When literature collides with a new media technology, the resulting works are often dismissed as frivolous, opportunistic, or trivial. But this critical instinct often neglects the influence of media ecologies on the forms and contexts of literature, and on the many works of interest arising from such collisions.
Literary engagements with social media have varied in success and imagination. The most compelling have relied on a formal or conceptual deployment of the medium that encourages the reader to reflect on fundamental questions about literature and poetics. Indeed, Jonathan Franzen’s vocal denunciation of Twitter (as, variously, “unspeakably irritating,” and “the ultimate irresponsible medium”) is a telling signal of social media’s avant-garde literary potential.
The unselfconscious and spontaneous use of Twitter for literary ends has undoubtedly Romantic precedents: where today can we find a more appropriate repository for the “spontaneous overflow of powerful feelings”? But literature on social media also presents echoes of other movements: the Oulipian value of constraint, the Projectivists’ organic and processual aesthetics.

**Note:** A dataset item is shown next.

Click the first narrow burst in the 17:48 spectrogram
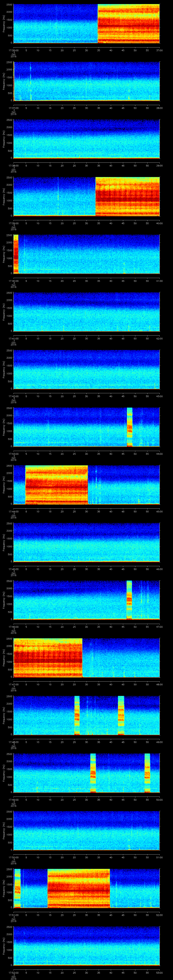173x980 pixels. coord(77,715)
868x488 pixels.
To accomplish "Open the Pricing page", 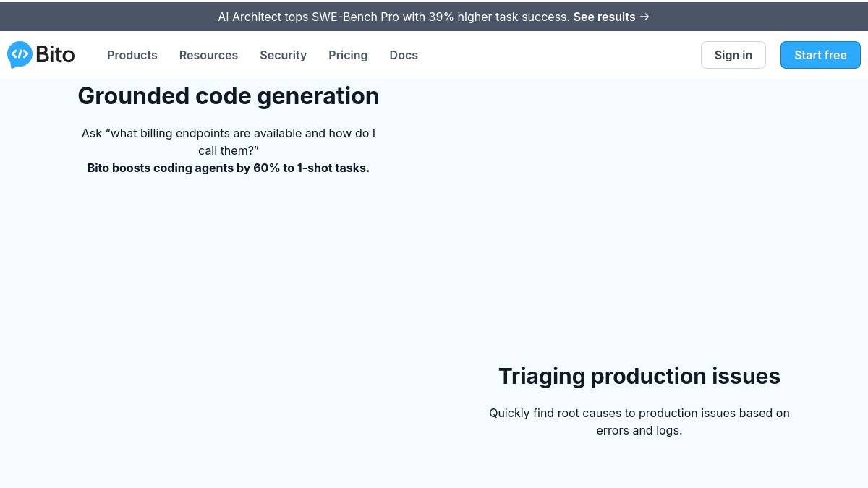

Social media has brought new perspectives to perennial literary topics such as authority, celebrity, and irony. An author’s social media feed can at once be a publication, a commonplace book, and a timestamped archive. This paper examines literary engagements with social media which pose a range of pertinent questions about the status of literature in the digital age and which gesture towards a distinct poetics of social media.